'''

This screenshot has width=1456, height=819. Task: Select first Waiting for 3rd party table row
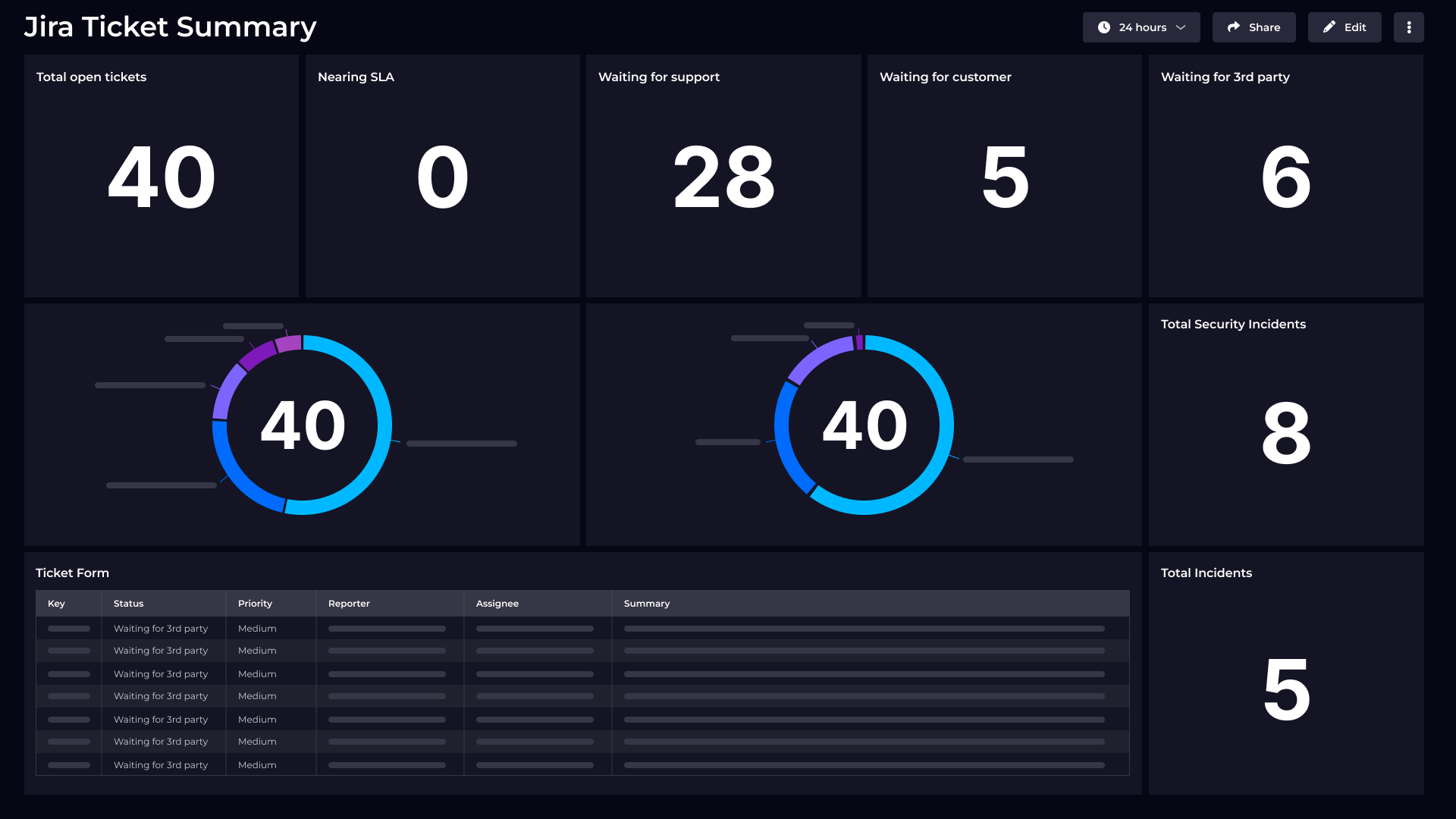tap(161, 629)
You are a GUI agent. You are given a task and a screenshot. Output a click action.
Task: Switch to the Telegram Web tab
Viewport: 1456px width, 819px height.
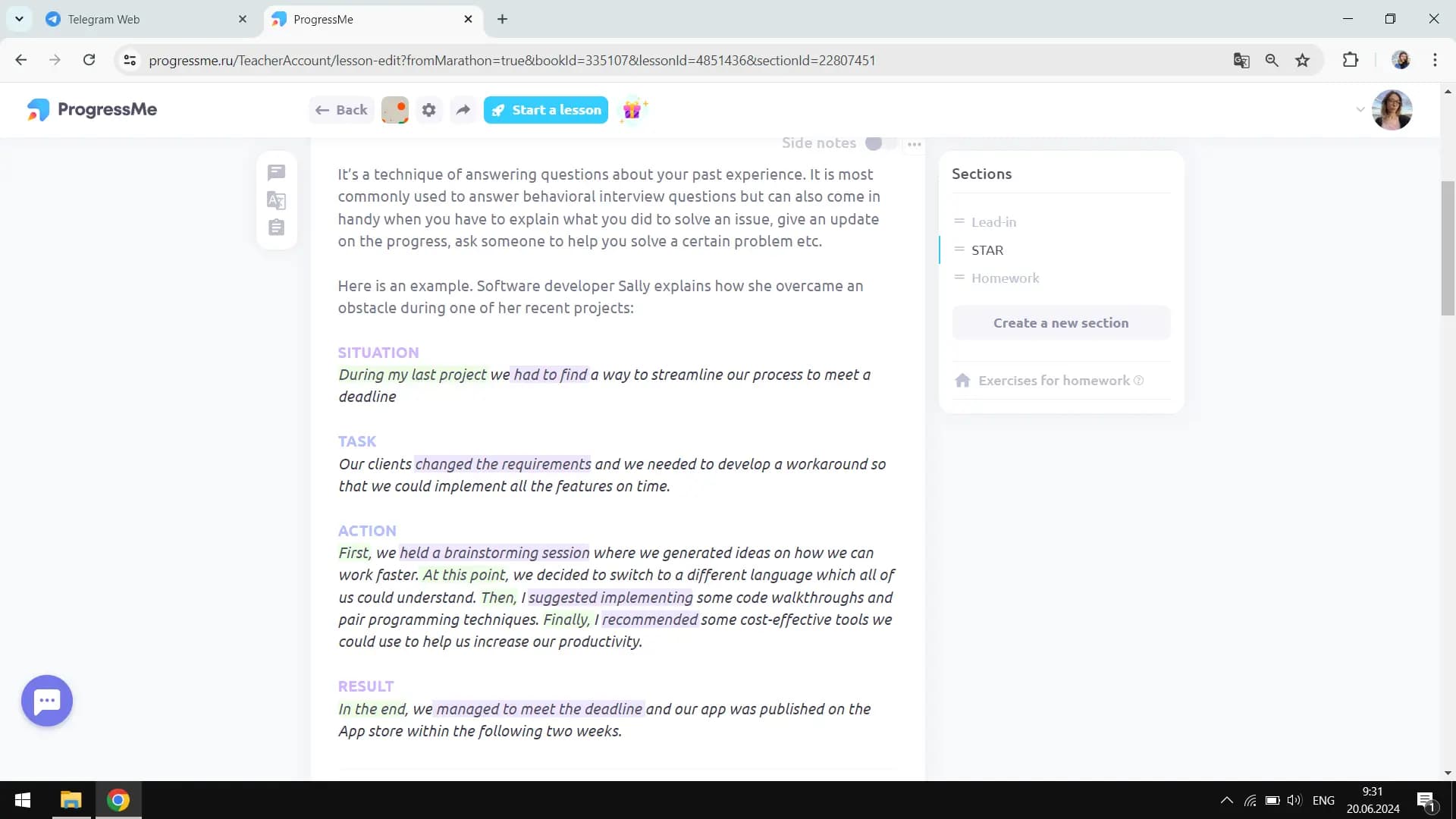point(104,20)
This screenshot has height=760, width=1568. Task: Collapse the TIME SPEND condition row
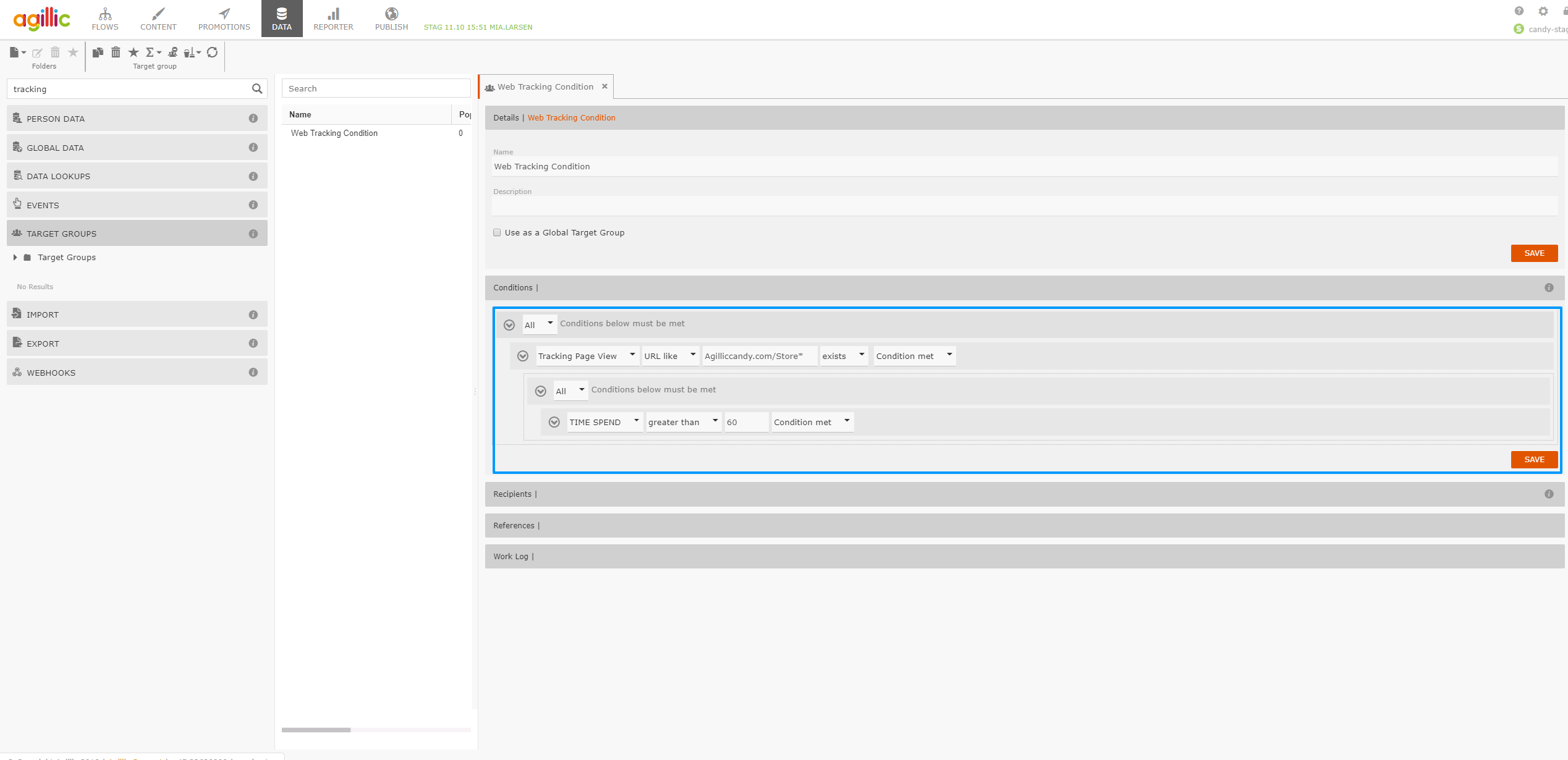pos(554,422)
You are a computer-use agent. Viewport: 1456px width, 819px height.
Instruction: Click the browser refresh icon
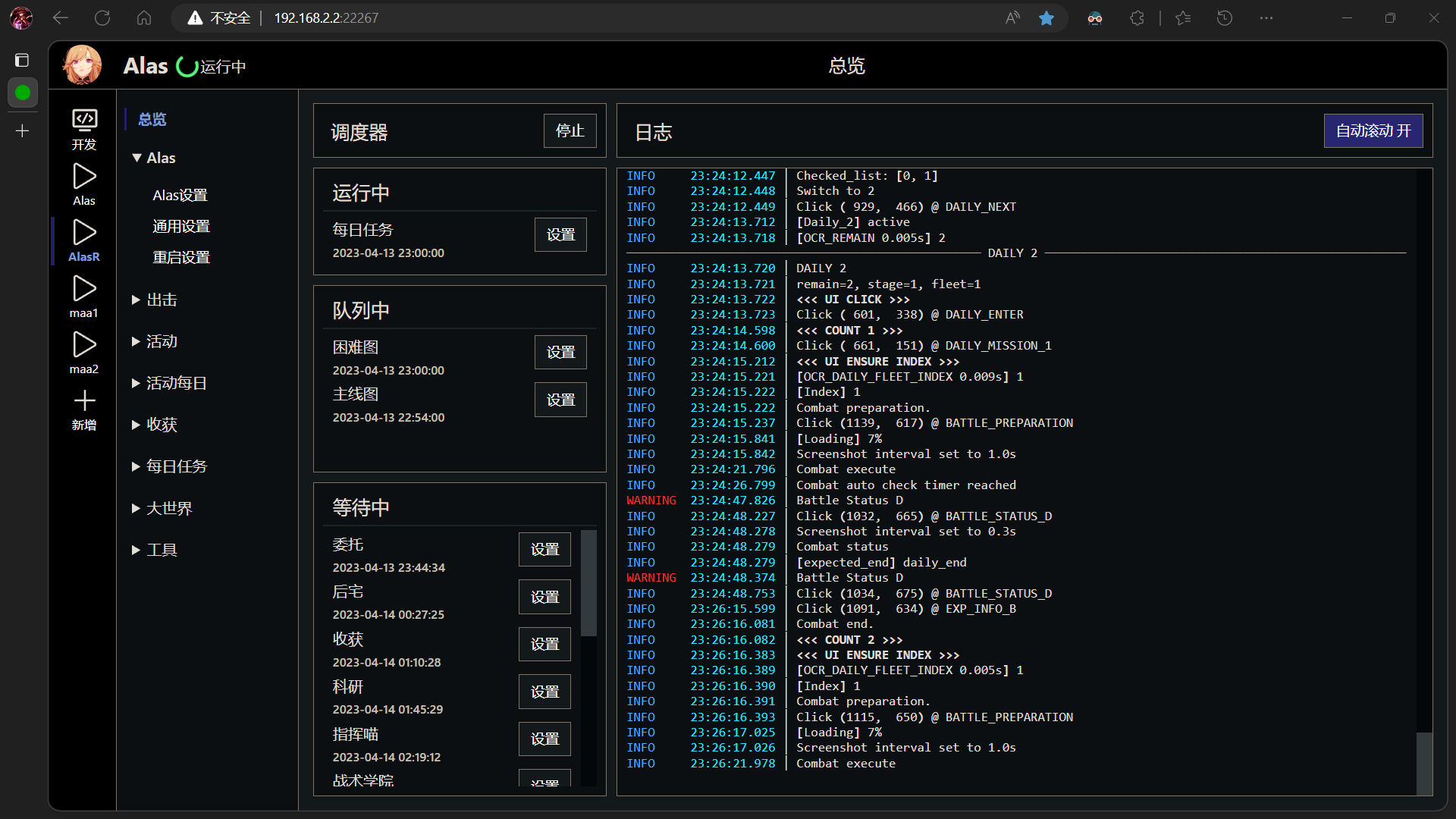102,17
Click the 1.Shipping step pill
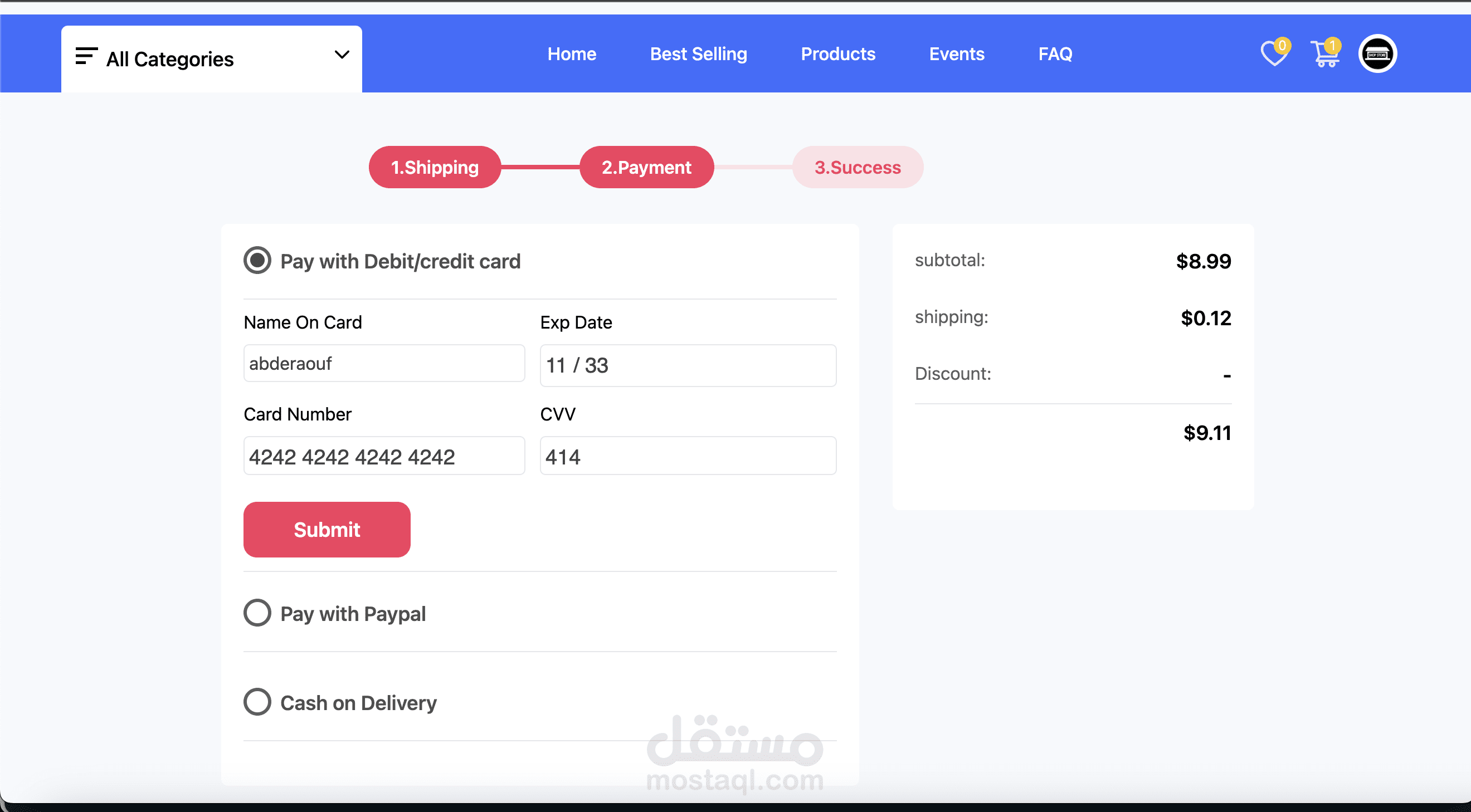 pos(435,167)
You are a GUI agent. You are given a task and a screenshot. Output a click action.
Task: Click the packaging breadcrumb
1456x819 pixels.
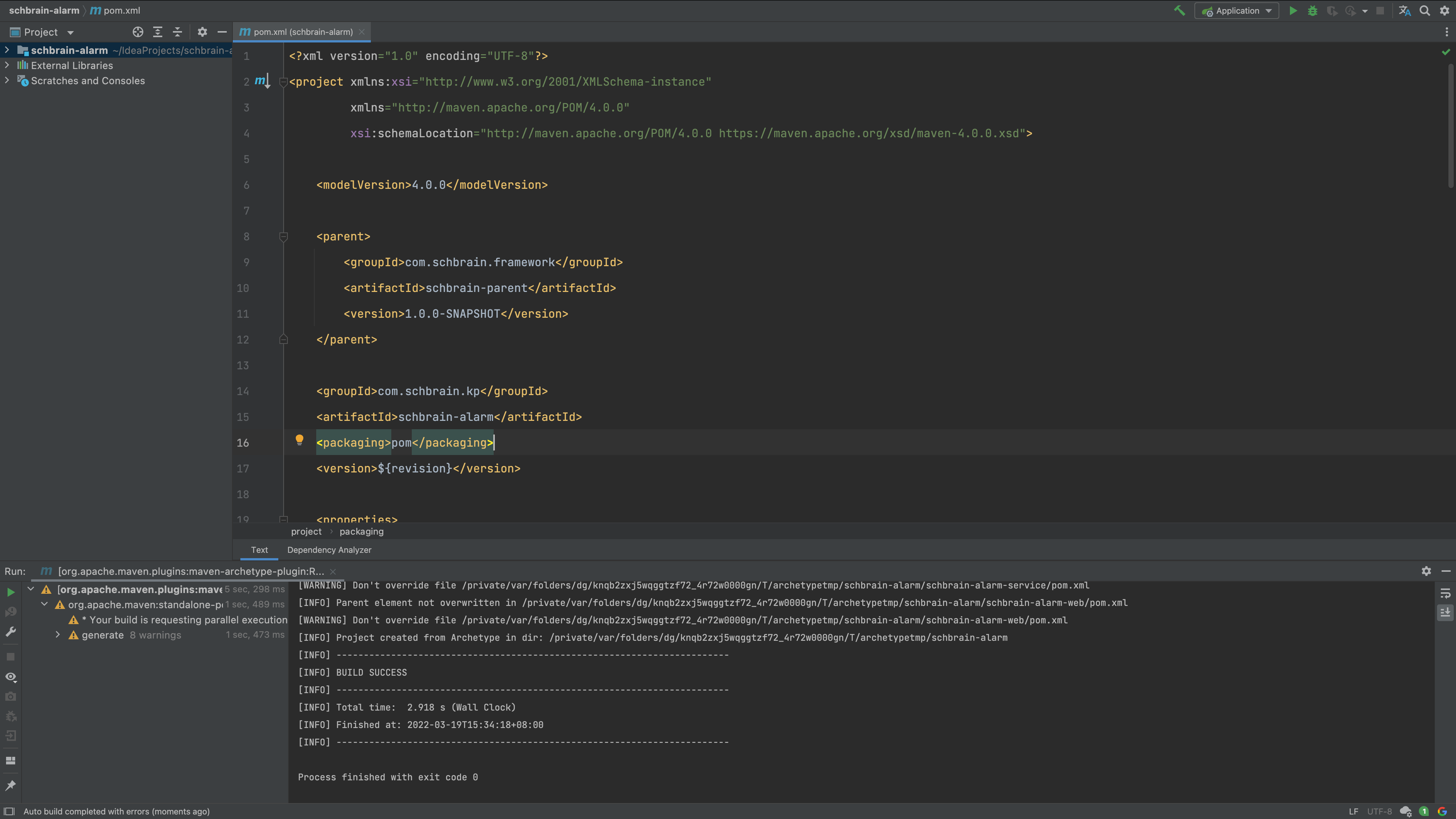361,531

'''

No image belongs in the copy. Transcribe the full listing verbatim.

Written solution:
This screenshot has width=1456, height=819. Task: Select first Waiting for 3rd party table row
tap(161, 629)
You are a GUI agent. You are given a task and a screenshot. Output a click action.
Task: Switch to the Telegram Web tab
Viewport: 1456px width, 819px height.
point(104,20)
This screenshot has height=760, width=1568. Task: Collapse the TIME SPEND condition row
pos(554,422)
You are a computer-use agent. Viewport: 1456px width, 819px height.
Instruction: Click the browser refresh icon
102,17
Click the 1.Shipping step pill
 pos(435,167)
You are a GUI agent. You are given a task and a screenshot. Output a click action.
Task: Click the packaging breadcrumb
1456x819 pixels.
361,531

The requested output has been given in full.